[MATERIAL SHOWN]
━━━━━━━━━━━━━━━━

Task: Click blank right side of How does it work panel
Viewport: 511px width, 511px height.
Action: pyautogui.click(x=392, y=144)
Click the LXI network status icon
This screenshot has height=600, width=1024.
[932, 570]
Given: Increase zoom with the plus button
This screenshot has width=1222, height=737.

━━━━━━━━━━━━━━━━

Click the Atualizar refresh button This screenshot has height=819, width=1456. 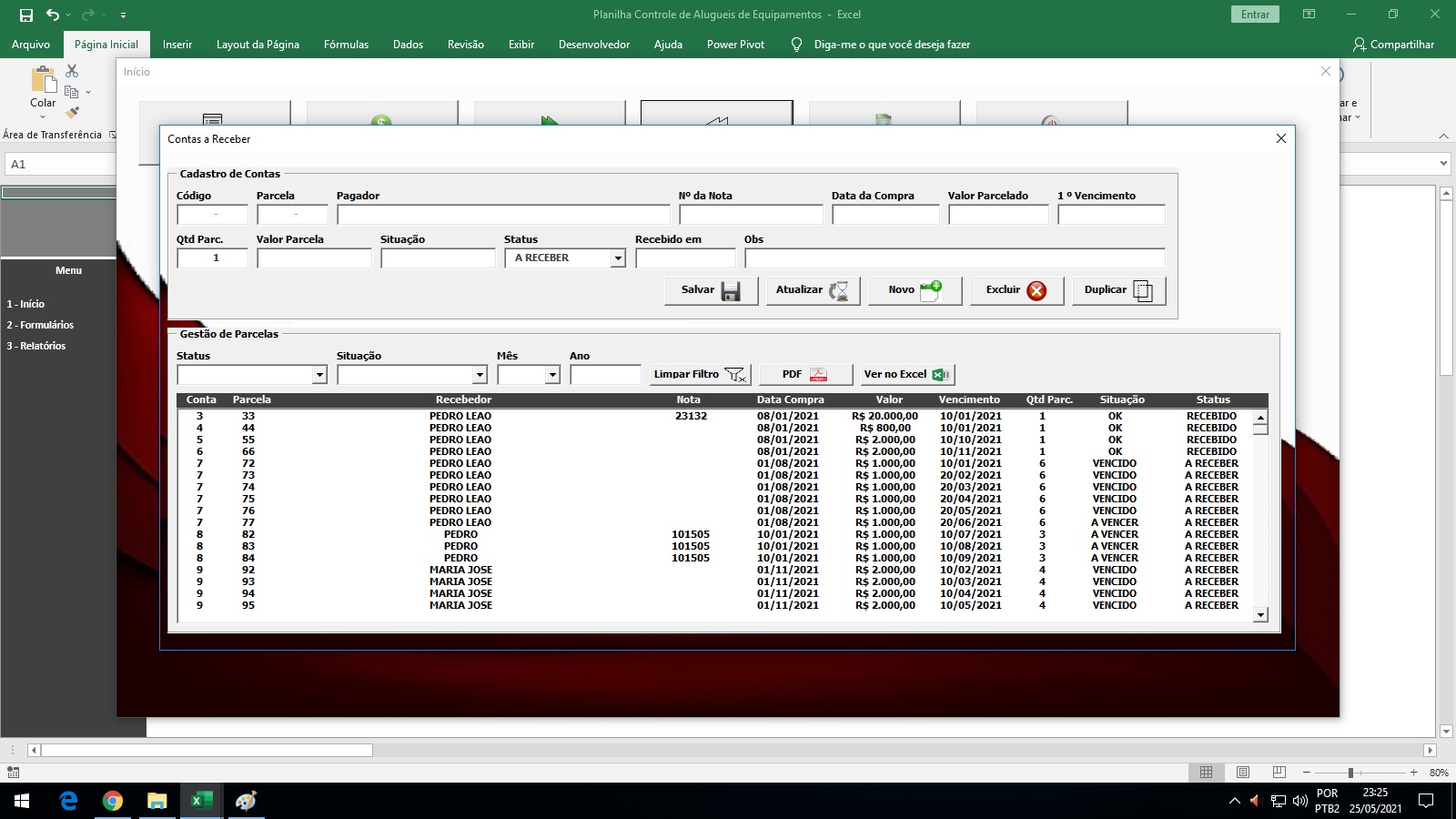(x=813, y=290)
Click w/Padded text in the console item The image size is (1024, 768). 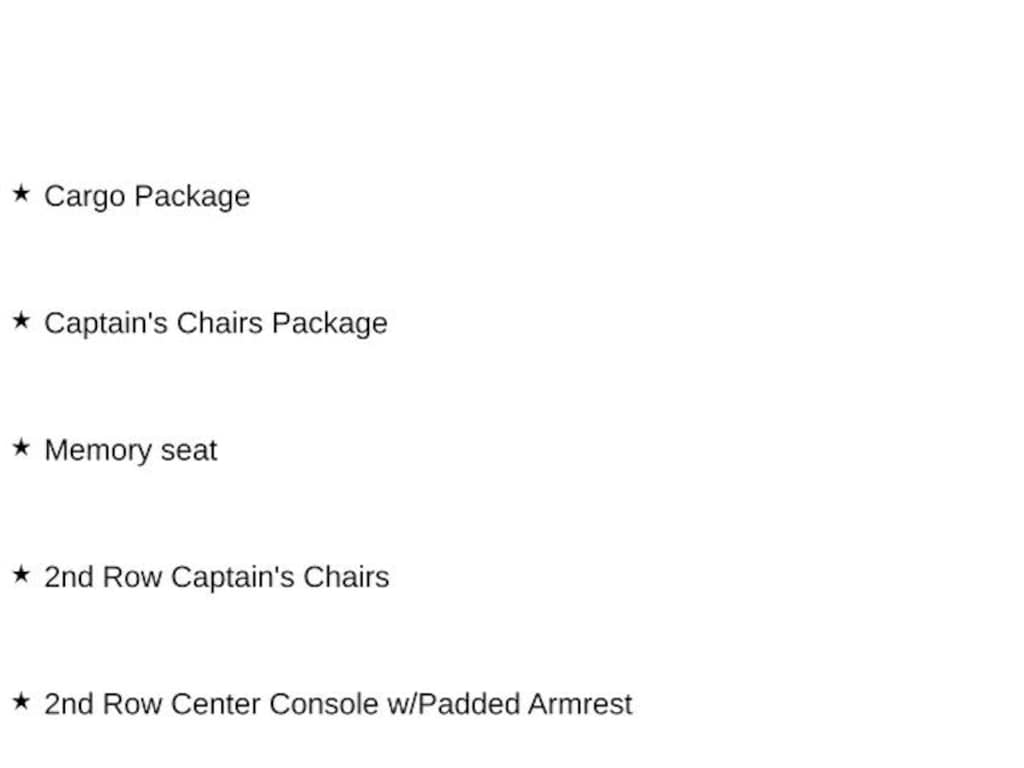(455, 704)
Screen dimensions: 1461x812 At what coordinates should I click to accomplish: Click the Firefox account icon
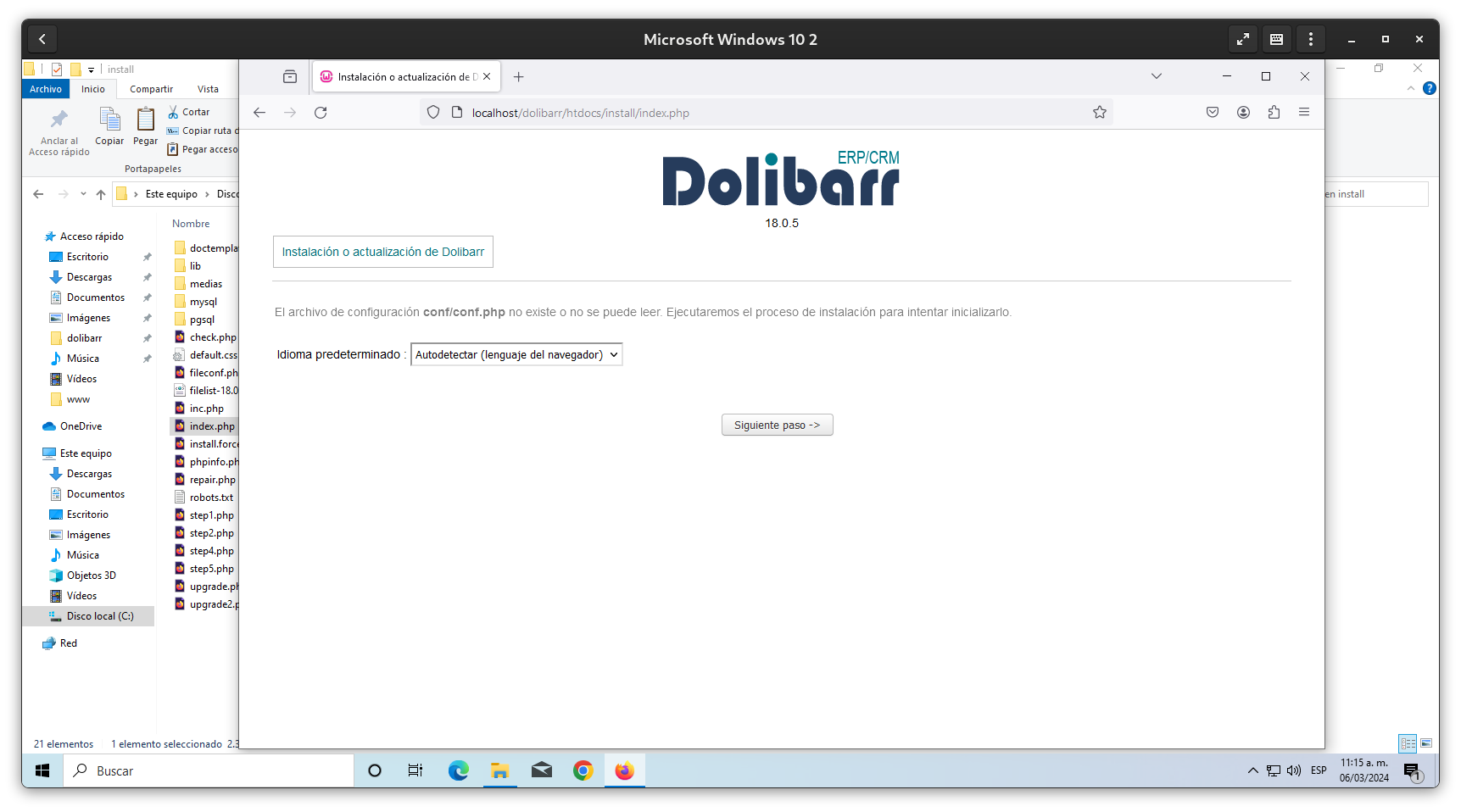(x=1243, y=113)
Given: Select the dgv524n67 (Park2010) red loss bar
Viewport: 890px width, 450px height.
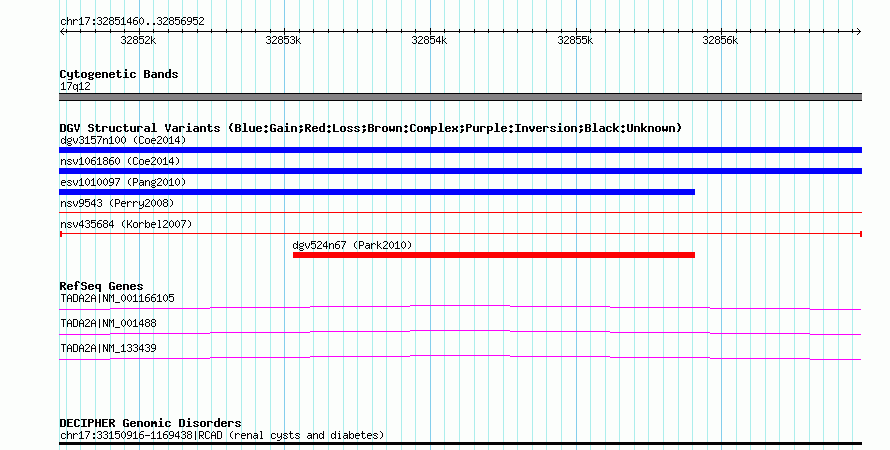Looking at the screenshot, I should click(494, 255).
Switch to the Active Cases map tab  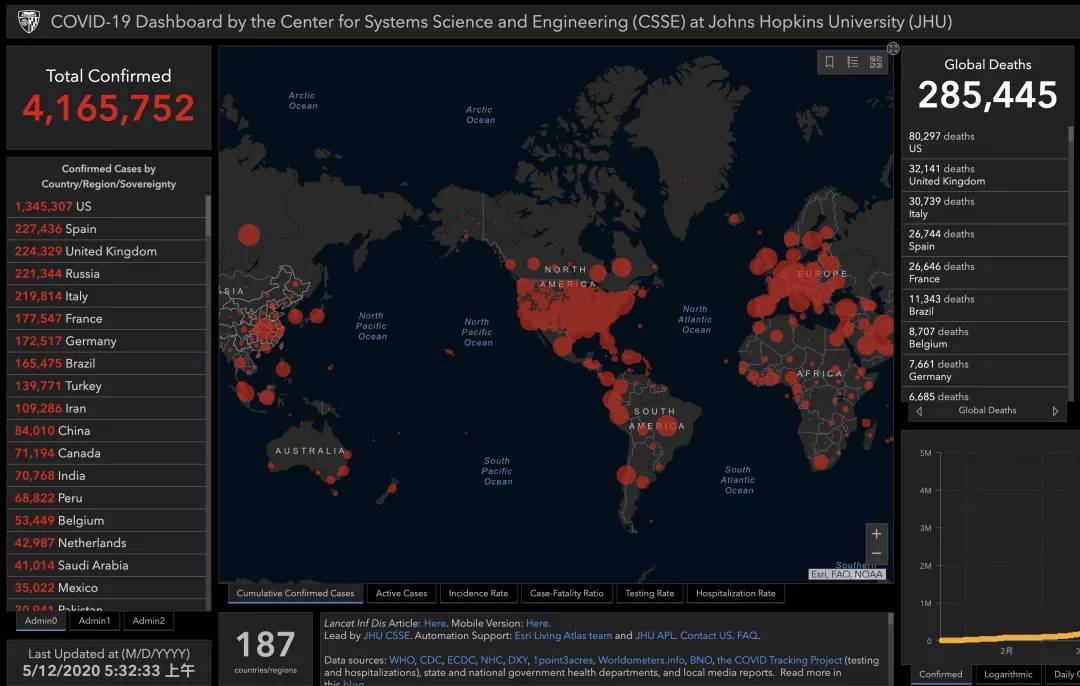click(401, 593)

━━━━━━━━━━━━━━━━

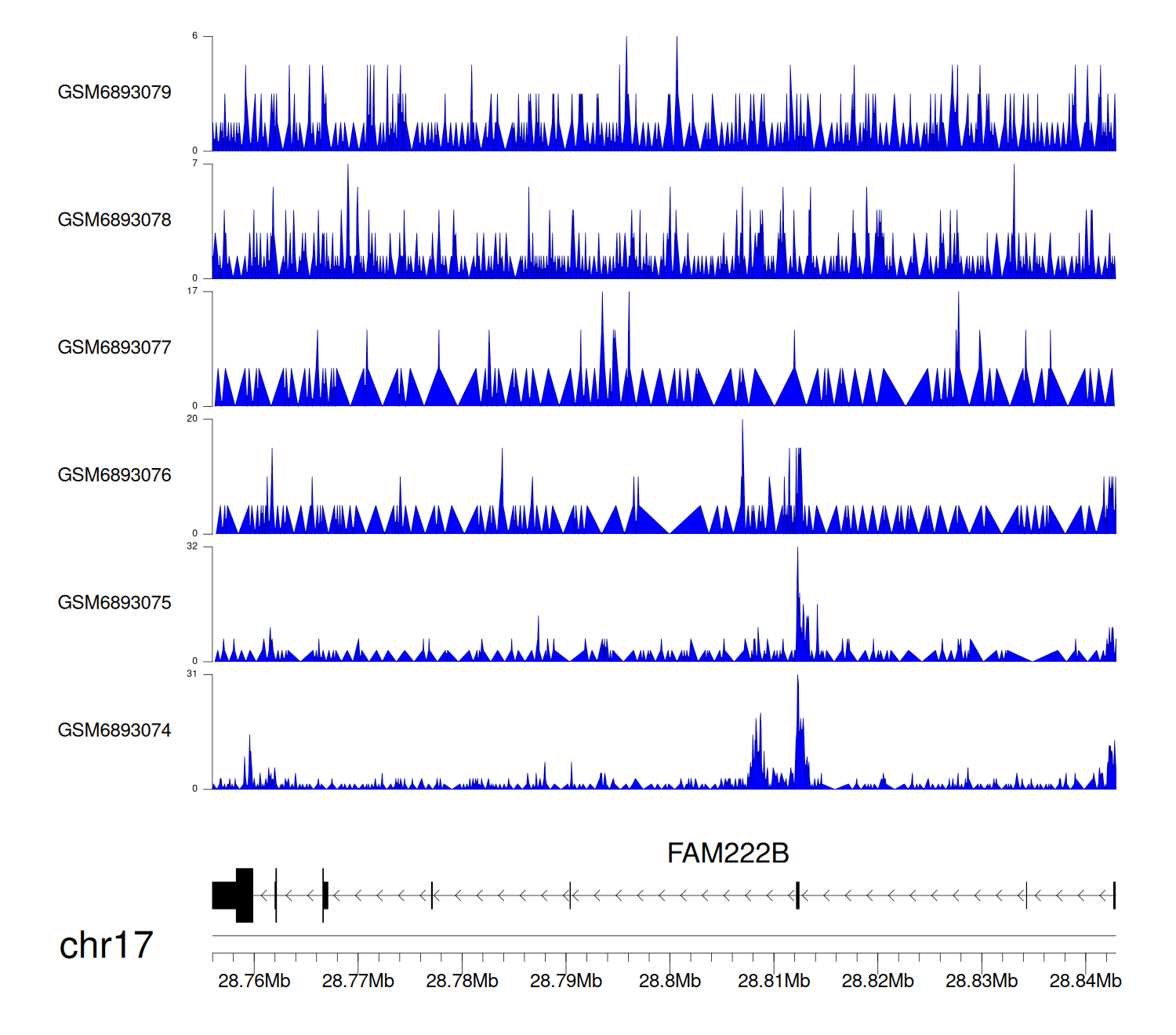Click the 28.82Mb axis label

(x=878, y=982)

━━━━━━━━━━━━━━━━

Please return only the lines above, starting at the line that has "Viewport: 511px width, 511px height." and ending at the line that has "This screenshot has width=1222, height=737.", keeping both and leaving each one unchanged.

[EXERCISE ANSWER]
Viewport: 511px width, 511px height.
Action: pyautogui.click(x=392, y=144)
Click the LXI network status icon
This screenshot has height=600, width=1024.
[932, 570]
Given: Increase zoom with the plus button
This screenshot has width=1222, height=737.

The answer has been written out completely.